The second post comes from Anita Campbell at Small Business Trends. Her post is called "Google Controls the Fate of Small Publishers", which talks about the growth of small online publishers and Google's impact on them. Key quote:
"In the United States alone there are 20,733 Internet-only publishing businesses, according to the most recently available U.S. Census figures.
Not only are most of them small businesses, they are very small. Over 90% of Internet publishing businesses — 18,858 of them — are single person businesses. Another 1,452 have fewer than 10 employees."
Anita also points out this data pre-dates the boom in small, blog based micropublishers that has happened since 2005.
The interesting linkage is how traditional media views content and audiences versus how Google (and the other online media companies) does. Traditional media companies tend to be vertically integrated. They create or acquire content and sell ads against that content. Traditional media business models assume large content audiences.
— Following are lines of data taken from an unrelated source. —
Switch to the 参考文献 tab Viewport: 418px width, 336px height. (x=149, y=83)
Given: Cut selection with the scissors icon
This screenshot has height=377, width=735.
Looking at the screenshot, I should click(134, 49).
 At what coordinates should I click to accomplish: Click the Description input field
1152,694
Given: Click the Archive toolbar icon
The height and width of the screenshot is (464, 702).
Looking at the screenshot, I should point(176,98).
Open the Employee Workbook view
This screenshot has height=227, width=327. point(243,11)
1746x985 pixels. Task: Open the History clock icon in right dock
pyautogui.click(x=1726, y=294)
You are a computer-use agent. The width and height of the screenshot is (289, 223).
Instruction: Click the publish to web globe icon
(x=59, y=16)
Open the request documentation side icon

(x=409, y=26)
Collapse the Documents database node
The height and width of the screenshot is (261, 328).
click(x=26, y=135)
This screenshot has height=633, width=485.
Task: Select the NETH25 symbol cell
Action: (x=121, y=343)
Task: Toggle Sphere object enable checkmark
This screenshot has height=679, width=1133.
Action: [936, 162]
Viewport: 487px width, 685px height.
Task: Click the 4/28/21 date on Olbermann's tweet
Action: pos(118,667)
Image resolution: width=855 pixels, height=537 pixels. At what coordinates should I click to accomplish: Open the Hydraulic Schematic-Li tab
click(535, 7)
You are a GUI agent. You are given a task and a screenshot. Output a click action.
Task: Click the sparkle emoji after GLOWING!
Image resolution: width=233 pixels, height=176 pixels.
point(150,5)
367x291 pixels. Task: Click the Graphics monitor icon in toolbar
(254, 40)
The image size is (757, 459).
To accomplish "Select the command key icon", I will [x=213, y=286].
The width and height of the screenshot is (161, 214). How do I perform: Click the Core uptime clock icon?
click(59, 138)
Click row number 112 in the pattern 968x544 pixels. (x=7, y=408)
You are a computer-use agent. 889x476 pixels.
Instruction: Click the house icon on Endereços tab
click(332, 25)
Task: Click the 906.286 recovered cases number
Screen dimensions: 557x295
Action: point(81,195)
To varying degrees, Google and the other online media companies tend to work with large ecosystems of 3rd party content producers to sell ads. Their business model works well with both mass audiences and fragmented audiences.
This ecosystem reaches a broad audience. But at the same time it also serves a large number and wide variety of specialized content markets. By working with small publishers Google can easily - and very profitably - sell ads into very small, very targeted niche markets. This is something traditional media simply isn't capable of. This not only greatly expands Google's market, it also keeps their costs low relative to traditional media since others create the content and develop the audiences. This model also creates enormous new opportunities for niche publishing businesses, who take advantage of Google's advertising programs as a revenue source.
This model - working with a ecosystem of partners to serve niches too small or too specialized for larger firms to effectively reach - is not new. The tech industry has been using VARs in this role for years, and there are a growing number of examples in other industries. What is new is being able to do this in the content industries, which traditionally have been built on mass audiences.
Niche publishing is now a very viable industry. Small publishers using business models that leverage large corporation ad networks and affiliate marketing programs can serve extremely narrow niches profitably (sometimes very, very profitably). This, coupled with the low start-up and operation costs associated with online publising, is leading to a growing number of small online publishing companies.